▶ Work to do
Recast the data as a Markdown table with a Row column for the row number and a Line column for the line. Begin at the first line of the data, stop after the line that contains "click(207, 44)", and leave out any blank lines.

Stored data

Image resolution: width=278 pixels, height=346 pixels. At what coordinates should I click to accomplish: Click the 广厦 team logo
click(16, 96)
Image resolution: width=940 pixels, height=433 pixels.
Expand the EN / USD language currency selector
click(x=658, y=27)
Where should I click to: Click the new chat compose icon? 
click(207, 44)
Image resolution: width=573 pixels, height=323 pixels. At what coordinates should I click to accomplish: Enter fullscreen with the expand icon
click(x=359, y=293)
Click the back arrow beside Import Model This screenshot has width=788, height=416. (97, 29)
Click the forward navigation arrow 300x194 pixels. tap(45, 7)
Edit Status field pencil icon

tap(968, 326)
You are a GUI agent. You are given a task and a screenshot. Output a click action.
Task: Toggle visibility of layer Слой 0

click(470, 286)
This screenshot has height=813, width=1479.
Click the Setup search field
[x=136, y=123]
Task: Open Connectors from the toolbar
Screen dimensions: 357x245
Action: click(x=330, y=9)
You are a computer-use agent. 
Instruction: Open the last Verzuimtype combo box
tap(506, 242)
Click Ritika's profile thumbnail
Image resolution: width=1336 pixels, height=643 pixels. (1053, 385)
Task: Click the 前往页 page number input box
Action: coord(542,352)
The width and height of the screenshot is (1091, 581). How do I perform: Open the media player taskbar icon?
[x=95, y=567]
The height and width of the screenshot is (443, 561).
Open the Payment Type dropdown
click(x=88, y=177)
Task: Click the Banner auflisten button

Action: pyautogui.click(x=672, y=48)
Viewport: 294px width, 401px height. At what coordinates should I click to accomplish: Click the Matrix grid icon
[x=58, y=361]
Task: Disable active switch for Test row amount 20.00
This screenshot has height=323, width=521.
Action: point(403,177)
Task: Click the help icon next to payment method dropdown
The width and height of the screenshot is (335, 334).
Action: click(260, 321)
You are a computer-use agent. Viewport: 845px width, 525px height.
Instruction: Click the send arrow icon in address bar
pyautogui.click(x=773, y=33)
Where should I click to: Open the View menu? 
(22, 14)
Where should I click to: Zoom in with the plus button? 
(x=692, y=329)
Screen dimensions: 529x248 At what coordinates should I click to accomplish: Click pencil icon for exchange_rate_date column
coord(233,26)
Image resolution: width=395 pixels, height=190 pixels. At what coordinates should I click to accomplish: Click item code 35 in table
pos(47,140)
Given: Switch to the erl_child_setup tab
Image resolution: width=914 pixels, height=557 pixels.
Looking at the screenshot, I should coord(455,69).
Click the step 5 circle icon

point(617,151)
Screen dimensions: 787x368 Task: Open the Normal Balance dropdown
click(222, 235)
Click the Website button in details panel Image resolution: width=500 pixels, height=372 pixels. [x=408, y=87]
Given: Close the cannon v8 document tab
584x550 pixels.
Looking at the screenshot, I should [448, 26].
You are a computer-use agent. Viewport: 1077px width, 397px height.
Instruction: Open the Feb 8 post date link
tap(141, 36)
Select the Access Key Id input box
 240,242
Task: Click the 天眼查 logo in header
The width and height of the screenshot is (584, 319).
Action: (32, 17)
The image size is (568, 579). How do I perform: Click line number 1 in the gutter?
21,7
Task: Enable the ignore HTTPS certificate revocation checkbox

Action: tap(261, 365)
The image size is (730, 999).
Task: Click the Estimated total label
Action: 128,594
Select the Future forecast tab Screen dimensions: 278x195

▶ Exercise result
| Row | Line |
|---|---|
| 1 | Image resolution: width=278 pixels, height=346 pixels. At what coordinates should I click to accomplish: Click the 广厦 team logo |
| 2 | click(16, 96) |
| 3 | Image resolution: width=940 pixels, height=433 pixels. |
| 4 | Expand the EN / USD language currency selector |
| 5 | click(x=658, y=27) |
| 6 | Where should I click to: Click the new chat compose icon?  |
| 7 | click(207, 44) |